La vida son líneas. Rayas, si lo prefieres. Rectas, curvas, zigzagueantes… Una especie de senderos con un punto de inicio y otro de final. Una aventura. Un aquí y un ahora que no regresan, que se marchitan. Las líneas, lamentablemente, son más cortas para unos que para otros pero su grosor, que equivale a la intensidad con la que vives y lo mucho que exprimes cada momento, depende de uno mismo. Ahí reside la diferencia.
Imagínate, amigo lector, que cada uno de nosotros tenemos nuestra propia raya. Tu línea y la mía se cruzan cada sábado que te pasas por aquí de una forma más o menos puntual. Me regalas ese pedazo de tu vida que es lo que tardas en leerte esta columna y luego nuestras rayas siguen cada una su camino.
Intenta contar con cuantas rayas te has cruzado en tu vida… Es imposible. Desde aquella con la que compartes trazado desde hace mucho, como son la familia, la pareja o los hijos, a esa otra con la que te cruzaste un solo instante, un fogonazo en el camino que transformó, quién sabe, dos líneas paralelas condenadas a no tocarse en dos perpendiculares que durante un atisbo, puede que lo que dura un suspiro, se tocaron para no volverse a ver nunca más. Puede, por poner un ejemplo, aquel extraño con el que compartiste sonrisa en un vagón de metro.
Otras líneas son caprichosas, indecisas, un auténtico nido de curvas. Son un dibujo sin sentido que se va cruzando en tu raya tocándote en momentos puntuales y recordándote lo mucho que valen. Aquí creo que vienen, entre otro tipo de personas, los amigos que por un motivo u otro tienes menos a mano pero que cuando regresan sientes que no ha pasado el tiempo. Ves que alguna línea es más gruesa que otras y te satisface comprobar que no todos aprovechan la existencia igual.

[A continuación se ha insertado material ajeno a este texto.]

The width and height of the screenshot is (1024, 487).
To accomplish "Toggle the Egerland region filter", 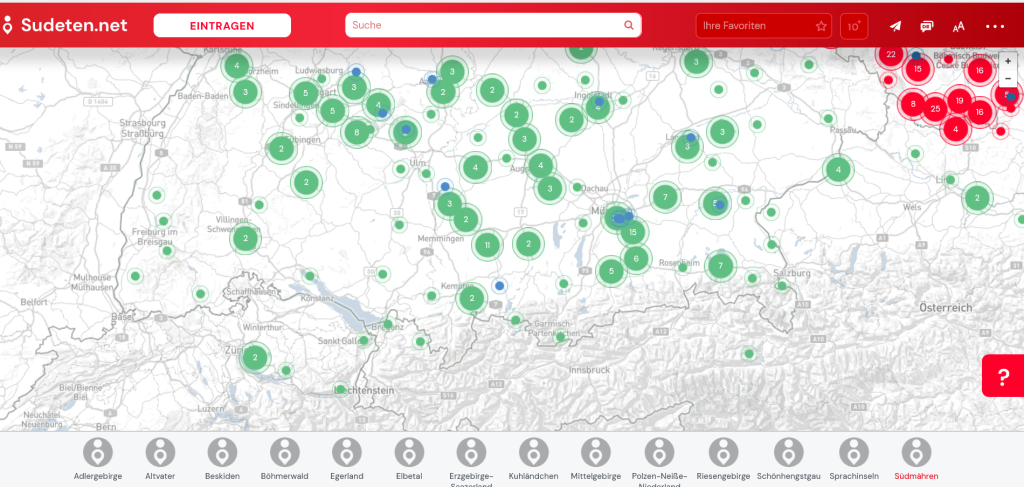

Como te decía, hay trazos que te acompañan mucho tiempo hasta que un día dejan de hacerlo. Por voluntad propia o ajena y es entonces cuando te das cuenta de que esas líneas sin hacer ruido te hacían más compañía de la que pensabas. Pero la vida, como las rayas, no te permite mirar atrás mucho más de lo estrictamente necesario. Es entonces cuando echas de menos aquella joven sonrisa risueña de Sant Climent o aquel pianista octogenario de abrazo cálido y manos serenas.
La vida, creo, son líneas. Rayas que avanzan no sé muy bien hacia qué lugar. Son caprichosas e imprevisibles hasta que te vuelven a sorprender.